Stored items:
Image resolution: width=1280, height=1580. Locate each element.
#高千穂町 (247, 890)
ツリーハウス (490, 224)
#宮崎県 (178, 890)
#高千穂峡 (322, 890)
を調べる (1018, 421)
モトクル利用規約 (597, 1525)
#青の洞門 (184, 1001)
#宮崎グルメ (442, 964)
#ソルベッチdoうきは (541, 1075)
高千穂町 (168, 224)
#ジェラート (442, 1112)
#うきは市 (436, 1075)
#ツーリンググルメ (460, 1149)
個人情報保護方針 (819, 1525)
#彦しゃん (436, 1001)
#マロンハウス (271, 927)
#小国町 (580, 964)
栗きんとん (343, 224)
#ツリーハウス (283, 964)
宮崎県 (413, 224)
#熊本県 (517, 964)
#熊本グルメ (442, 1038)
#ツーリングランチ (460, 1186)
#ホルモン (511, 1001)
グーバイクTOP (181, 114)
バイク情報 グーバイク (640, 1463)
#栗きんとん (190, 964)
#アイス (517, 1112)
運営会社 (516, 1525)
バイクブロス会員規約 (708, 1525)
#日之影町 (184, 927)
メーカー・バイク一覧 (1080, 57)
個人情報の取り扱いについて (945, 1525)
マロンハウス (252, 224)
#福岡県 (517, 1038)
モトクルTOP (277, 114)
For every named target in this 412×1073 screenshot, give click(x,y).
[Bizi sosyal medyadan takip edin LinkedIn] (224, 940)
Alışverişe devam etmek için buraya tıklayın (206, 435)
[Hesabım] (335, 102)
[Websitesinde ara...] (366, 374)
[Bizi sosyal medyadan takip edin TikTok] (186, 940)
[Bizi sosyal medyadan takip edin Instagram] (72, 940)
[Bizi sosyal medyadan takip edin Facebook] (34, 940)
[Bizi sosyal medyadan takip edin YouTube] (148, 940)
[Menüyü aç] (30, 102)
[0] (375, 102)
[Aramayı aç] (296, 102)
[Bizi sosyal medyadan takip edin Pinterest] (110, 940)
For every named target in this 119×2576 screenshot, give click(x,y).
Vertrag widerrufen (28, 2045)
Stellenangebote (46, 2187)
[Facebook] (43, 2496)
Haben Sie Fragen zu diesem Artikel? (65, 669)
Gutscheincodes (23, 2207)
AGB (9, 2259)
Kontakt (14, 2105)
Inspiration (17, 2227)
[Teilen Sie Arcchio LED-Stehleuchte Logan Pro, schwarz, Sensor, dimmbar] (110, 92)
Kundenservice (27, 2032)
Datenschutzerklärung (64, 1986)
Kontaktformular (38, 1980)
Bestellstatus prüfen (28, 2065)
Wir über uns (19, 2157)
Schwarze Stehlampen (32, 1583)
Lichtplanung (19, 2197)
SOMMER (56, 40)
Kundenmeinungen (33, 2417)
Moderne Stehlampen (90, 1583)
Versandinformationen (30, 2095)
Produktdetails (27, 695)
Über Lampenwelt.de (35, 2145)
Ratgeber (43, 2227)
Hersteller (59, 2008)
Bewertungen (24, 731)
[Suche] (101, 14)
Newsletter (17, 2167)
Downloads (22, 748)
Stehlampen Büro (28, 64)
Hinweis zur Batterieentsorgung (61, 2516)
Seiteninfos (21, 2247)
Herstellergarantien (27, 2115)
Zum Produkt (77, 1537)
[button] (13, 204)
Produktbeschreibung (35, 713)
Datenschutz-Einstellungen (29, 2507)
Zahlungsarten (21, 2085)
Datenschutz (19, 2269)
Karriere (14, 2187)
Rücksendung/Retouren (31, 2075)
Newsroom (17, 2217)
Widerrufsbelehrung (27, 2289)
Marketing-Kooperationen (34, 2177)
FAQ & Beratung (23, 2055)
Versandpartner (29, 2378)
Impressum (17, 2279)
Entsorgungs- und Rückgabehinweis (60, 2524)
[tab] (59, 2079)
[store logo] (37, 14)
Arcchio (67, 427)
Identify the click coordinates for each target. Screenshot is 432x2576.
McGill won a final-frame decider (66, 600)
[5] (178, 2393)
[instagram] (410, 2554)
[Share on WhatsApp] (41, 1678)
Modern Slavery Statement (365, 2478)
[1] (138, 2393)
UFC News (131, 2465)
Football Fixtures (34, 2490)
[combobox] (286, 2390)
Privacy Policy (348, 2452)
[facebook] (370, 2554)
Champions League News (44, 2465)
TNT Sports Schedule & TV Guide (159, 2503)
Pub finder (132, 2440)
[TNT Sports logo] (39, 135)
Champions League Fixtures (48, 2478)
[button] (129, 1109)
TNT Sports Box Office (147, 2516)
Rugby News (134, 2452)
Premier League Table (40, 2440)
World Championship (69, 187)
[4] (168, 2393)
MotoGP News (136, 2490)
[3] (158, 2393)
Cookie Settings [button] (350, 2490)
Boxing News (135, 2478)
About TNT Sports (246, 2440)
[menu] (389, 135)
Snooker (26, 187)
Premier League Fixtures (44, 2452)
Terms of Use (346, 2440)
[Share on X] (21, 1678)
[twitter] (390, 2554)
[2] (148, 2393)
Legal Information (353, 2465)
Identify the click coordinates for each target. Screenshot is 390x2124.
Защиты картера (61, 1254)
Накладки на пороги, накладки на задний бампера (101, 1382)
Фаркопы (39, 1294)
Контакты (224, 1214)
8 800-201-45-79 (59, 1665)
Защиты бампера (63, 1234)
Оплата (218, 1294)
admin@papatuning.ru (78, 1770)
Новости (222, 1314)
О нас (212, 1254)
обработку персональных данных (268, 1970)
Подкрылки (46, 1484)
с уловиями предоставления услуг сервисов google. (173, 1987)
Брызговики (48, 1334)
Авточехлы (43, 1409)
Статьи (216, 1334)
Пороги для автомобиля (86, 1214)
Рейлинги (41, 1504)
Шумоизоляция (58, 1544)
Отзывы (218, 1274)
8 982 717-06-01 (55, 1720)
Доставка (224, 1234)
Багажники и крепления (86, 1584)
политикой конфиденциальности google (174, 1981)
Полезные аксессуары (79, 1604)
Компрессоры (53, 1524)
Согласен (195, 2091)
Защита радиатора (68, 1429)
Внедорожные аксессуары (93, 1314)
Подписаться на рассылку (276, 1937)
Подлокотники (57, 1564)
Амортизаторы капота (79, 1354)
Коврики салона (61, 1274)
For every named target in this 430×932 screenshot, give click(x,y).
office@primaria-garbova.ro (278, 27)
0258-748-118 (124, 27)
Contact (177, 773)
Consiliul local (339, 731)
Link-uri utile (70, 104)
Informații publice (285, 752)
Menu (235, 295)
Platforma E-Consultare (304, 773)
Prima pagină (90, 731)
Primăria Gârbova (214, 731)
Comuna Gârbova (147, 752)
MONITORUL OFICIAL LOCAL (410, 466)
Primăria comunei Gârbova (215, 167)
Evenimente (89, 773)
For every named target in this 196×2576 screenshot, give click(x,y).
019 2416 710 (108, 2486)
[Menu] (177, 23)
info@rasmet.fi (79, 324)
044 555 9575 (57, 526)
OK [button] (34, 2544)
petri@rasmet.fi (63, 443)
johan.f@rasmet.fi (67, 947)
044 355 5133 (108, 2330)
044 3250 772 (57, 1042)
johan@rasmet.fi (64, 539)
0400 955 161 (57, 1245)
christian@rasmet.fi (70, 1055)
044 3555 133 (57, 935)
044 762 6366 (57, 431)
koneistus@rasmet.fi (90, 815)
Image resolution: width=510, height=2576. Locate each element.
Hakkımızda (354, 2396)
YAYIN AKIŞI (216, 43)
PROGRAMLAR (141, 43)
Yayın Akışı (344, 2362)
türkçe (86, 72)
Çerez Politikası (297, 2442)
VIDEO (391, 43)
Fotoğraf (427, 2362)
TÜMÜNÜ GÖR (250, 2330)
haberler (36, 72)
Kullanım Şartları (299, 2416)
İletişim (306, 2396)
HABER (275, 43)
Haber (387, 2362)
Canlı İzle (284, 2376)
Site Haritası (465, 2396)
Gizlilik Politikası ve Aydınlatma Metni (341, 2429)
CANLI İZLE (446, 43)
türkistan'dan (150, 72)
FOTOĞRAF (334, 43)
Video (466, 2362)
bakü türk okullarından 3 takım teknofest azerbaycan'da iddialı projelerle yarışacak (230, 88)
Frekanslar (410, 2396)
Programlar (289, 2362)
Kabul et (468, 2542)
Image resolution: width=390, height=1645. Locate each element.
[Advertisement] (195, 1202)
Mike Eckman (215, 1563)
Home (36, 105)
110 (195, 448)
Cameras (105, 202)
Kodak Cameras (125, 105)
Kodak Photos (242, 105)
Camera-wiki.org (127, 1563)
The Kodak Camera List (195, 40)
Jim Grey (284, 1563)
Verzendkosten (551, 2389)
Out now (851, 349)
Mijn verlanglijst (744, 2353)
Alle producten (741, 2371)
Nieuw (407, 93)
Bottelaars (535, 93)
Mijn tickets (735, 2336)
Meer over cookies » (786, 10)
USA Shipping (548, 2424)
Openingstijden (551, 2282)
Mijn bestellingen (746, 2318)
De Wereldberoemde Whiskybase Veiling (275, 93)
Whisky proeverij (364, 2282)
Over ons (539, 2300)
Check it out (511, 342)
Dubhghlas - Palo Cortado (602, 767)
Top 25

— THE PROBLEM —
All that is wanted is an exact copy of the lines above from the one with "[instagram] (410, 2554)" through the one with "Коврики салона (61, 1274)", with both ends included.

— FINISHED TASK —
[instagram] (410, 2554)
[Share on WhatsApp] (41, 1678)
Modern Slavery Statement (365, 2478)
[1] (138, 2393)
UFC News (131, 2465)
Football Fixtures (34, 2490)
[combobox] (286, 2390)
Privacy Policy (348, 2452)
[facebook] (370, 2554)
Champions League News (44, 2465)
TNT Sports Schedule & TV Guide (159, 2503)
Pub finder (132, 2440)
[TNT Sports logo] (39, 135)
Champions League Fixtures (48, 2478)
[button] (129, 1109)
TNT Sports Box Office (147, 2516)
Rugby News (134, 2452)
Premier League Table (40, 2440)
World Championship (69, 187)
[4] (168, 2393)
MotoGP News (136, 2490)
[3] (158, 2393)
Cookie Settings [button] (350, 2490)
Boxing News (135, 2478)
About TNT Sports (246, 2440)
[menu] (389, 135)
Snooker (26, 187)
Premier League Fixtures (44, 2452)
Terms of Use (346, 2440)
[Share on X] (21, 1678)
[twitter] (390, 2554)
[2] (148, 2393)
Legal Information (353, 2465)
Identify the click coordinates for each target. Screenshot is 390x2124.
Защиты картера (61, 1254)
Накладки на пороги, накладки на задний бампера (101, 1382)
Фаркопы (39, 1294)
Контакты (224, 1214)
8 800-201-45-79 (59, 1665)
Защиты бампера (63, 1234)
Оплата (218, 1294)
admin@papatuning.ru (78, 1770)
Новости (222, 1314)
О нас (212, 1254)
обработку персональных данных (268, 1970)
Подкрылки (46, 1484)
с уловиями предоставления услуг сервисов google. (173, 1987)
Брызговики (48, 1334)
Авточехлы (43, 1409)
Статьи (216, 1334)
Пороги для автомобиля (86, 1214)
Рейлинги (41, 1504)
Шумоизоляция (58, 1544)
Отзывы (218, 1274)
8 982 717-06-01 (55, 1720)
Доставка (224, 1234)
Багажники и крепления (86, 1584)
политикой конфиденциальности google (174, 1981)
Полезные аксессуары (79, 1604)
Компрессоры (53, 1524)
Согласен (195, 2091)
Защита радиатора (68, 1429)
Внедорожные аксессуары (93, 1314)
Подписаться на рассылку (276, 1937)
Подлокотники (57, 1564)
Амортизаторы капота (79, 1354)
Коврики салона (61, 1274)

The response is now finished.